Empezamos el año 2022 con la esperanza de que éste sea mejor que el que se ha ido, pese a amenazas de la ómicron, variante de coronavirus menos agresiva, pero más contagiosa, en la que algunos creen ver una luz que se asoma al final del túnel. Esto no quita los tiempos difíciles que se avecinan después de dos largos años de pandemia, años que han puesto de cabeza al mundo entero, habiéndose tenido que adaptar a nuevas formas de vida de incalculable impacto en la dinámica social.

La vida implica un riesgo y éste, el de la post pandemia, es el que nos ha tocado vivir. Riesgo que debemos asumir con prudencia, pero también con valentía y realismo, evitando que el miedo o la excesiva precaución paralicen el alma, los muchos o pocos años que resten por vivir. La ilusión por la vida no depende de los laboratorios, ni de la eficacia de sus vacunas; la vida es corta y hay que vivirla intensamente como venga, asumiendo sus riesgos.

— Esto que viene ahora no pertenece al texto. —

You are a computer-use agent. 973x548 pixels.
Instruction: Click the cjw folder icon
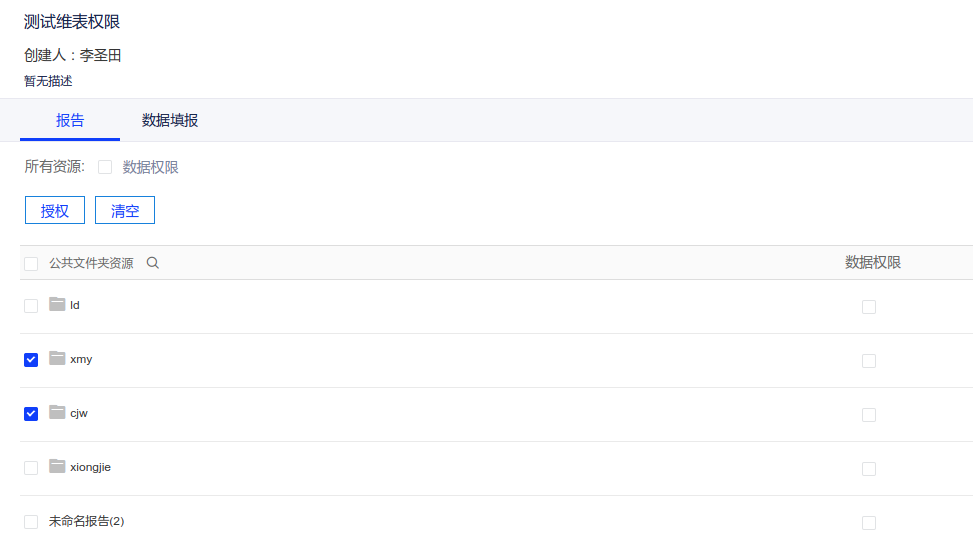click(x=57, y=412)
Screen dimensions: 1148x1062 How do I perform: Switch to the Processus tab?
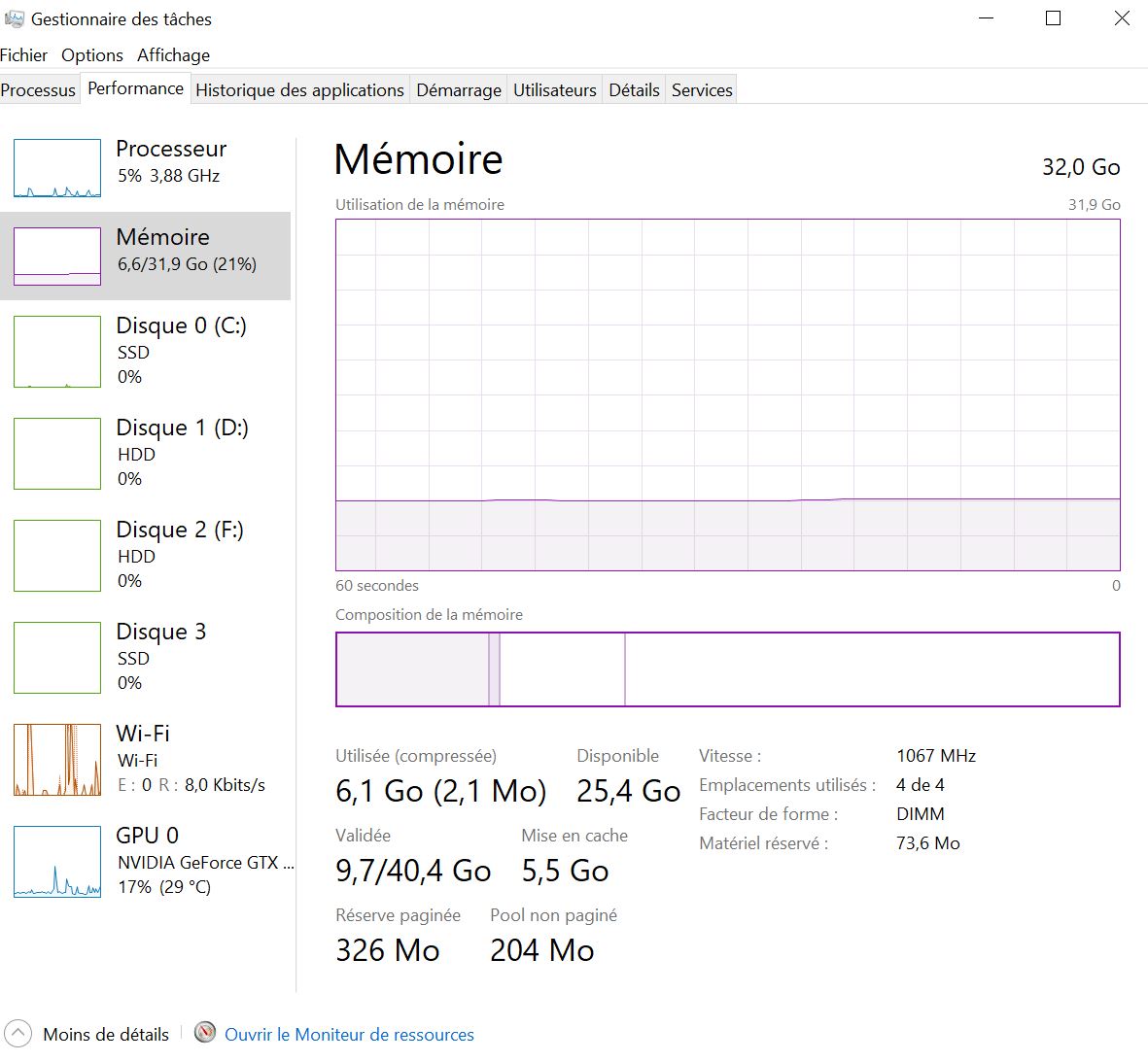click(x=38, y=90)
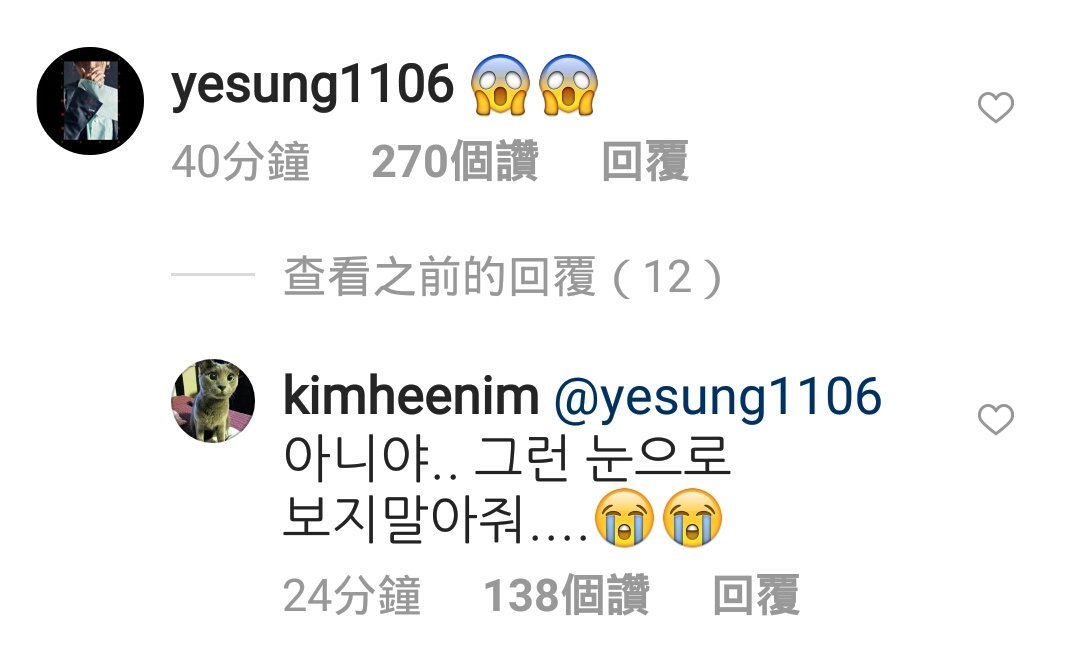Open the yesung1106 username above the 40分鐘 timestamp
The image size is (1080, 656).
(312, 85)
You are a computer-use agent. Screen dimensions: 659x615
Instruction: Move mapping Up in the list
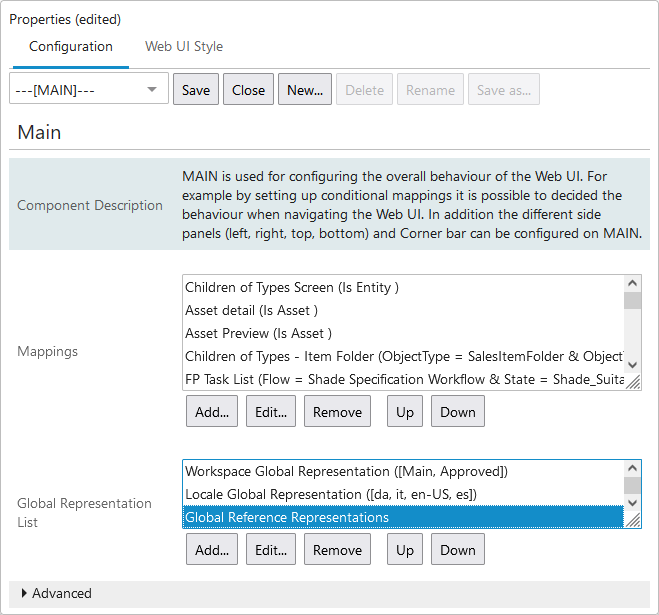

Gabriel Marcel, filósofo existencialista, solía decir que “el deseo primordial ya no es la dicha sino la seguridad”, máxima aspiración del hombre moderno. Nos hemos vuelto desconfiados, prevenidos, calculadores; toda gira en torno a una seguridad en ocasiones egoísta y, a menudo paralizante, como si tuviéramos la vida comprada o como si nunca fuésemos a morir. Seguridad que actúa como freno para quienes prefieren vivir a medias que arriesgarlo todo por miedo a sufrir un fracaso. Nuestros antepasados arriesgaron el todo por el todo, venciendo obstáculos y dificultades, con tal de conquistar un ideal; sin sus agallas y tenacidad a toda prueba, ni el mundo sería lo que es, ni muchos estaríamos aquí.

En estos tiempos, todo tiene que estar perfectamente calculado, medido, planificado. La vida entendida como riesgo o como aventura se mira con sospecha o se percibe como una locura; nos hemos formado un modelo de vida sin riesgos, pero también sin sueños, sin ilusiones, sin esperanzas. Al poner en primer término la seguridad, hemos apostado por la mediocridad, dejando que sea el miedo o la angustia lo que domine la existencia. Según el escritor José Luis Martín Descalzo: “Si los hombres tuvieran que elegir entre una vida feliz pero peligrosa, arriesgada, difícil, y otra vida más chata, más vulgar, pero segura y sin miedos a posibles crisis y altibajos, la mayoría sin vacilación elegiría esta segunda”.

Éste es el mensaje que a veintiún siglos de distancia nos transmiten los tres Reyes que vinieron de oriente. Astrólogos o astrónomos de la antigüedad, hombres de ciencia habituados a interrogar el esplendor del cielo y a observar las estrellas, habían oído que cuando el Mesías naciera, una estrella se levantaría y, un día, mirando al cielo la vieron salir. Lo cierto es que comprendieron con aquella señal, que había nacido un libertador y que habría que ir a buscarlo lejos, junto a Jerusalén, la ciudad santa del judaísmo. Atraídos por la fuerza de la verdad, no dudaron en dejar parientes, patria, lujo y comodidades para lanzarse tras las huellas del Dios desconocido.

Si la vida depende de múltiples factores que escapan de nuestras manos, lo único que justifica el riesgo de vivir es el amor. Nos arriesgamos en la medida en que amamos y por todo aquello que amamos, porque la medida del riesgo es el amor y, en esa misma medida, se experimenta la felicidad. Para el creyente, el riesgo de vivir se convierte en abandono y confianza en los designios divinos de todo aquello que no está en nuestras manos controlar, con la certeza que Dios guía siempre con su estrella a todo el que se lanza en su búsqueda, hasta encontrarlo.